■ Extracted data entries:
+-------+

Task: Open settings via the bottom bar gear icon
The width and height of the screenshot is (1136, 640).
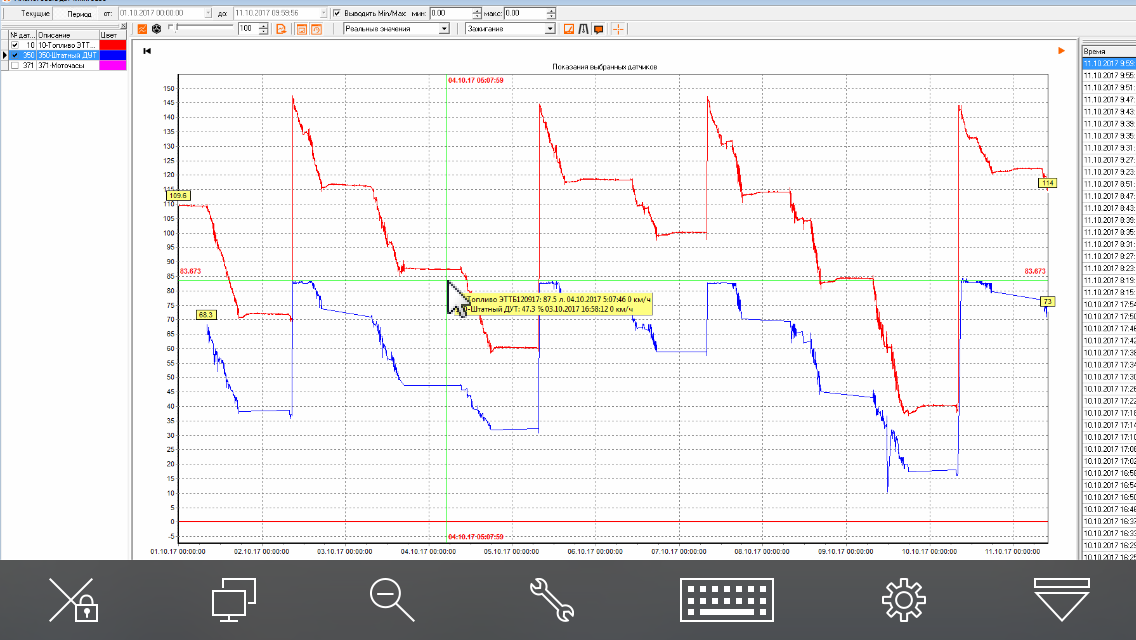Action: 903,600

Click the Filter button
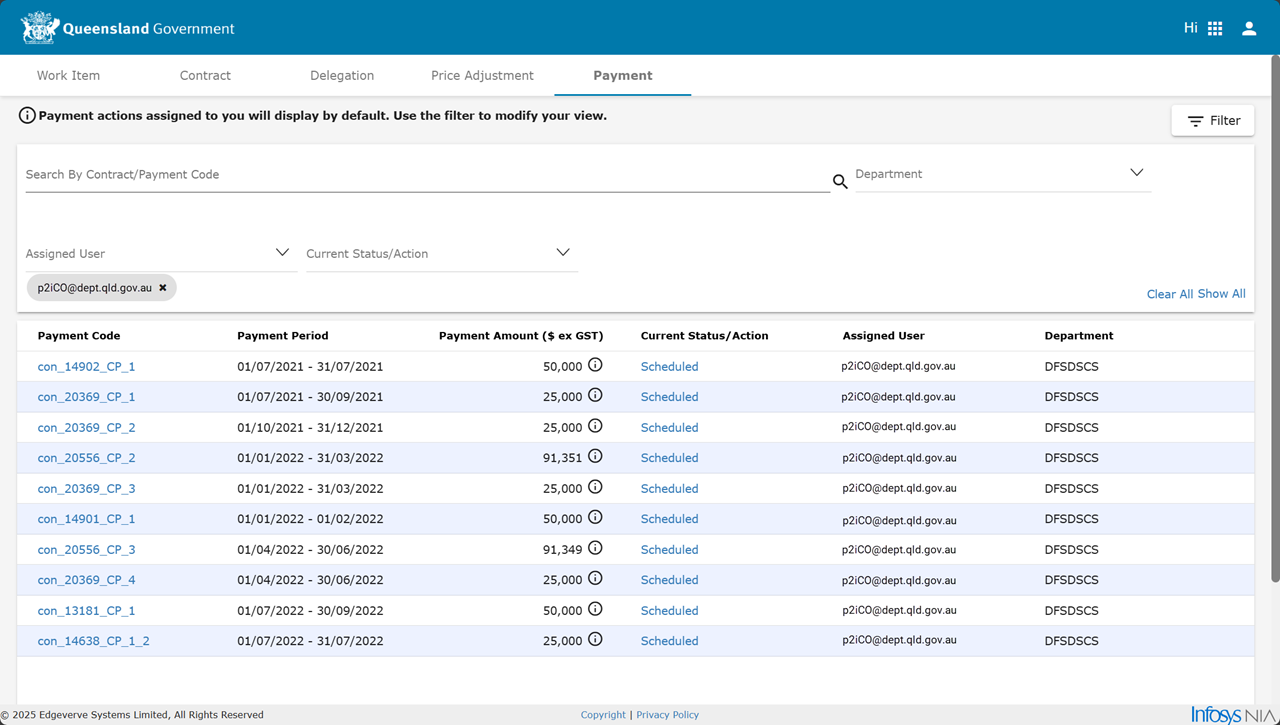click(x=1212, y=121)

+-------+

Type out the data above again exactly as written, minus the images.

■ Result of this exercise:
Task: Open settings via the bottom bar gear icon
The width and height of the screenshot is (1136, 640).
Action: 903,600

Click the Filter button
click(x=1212, y=121)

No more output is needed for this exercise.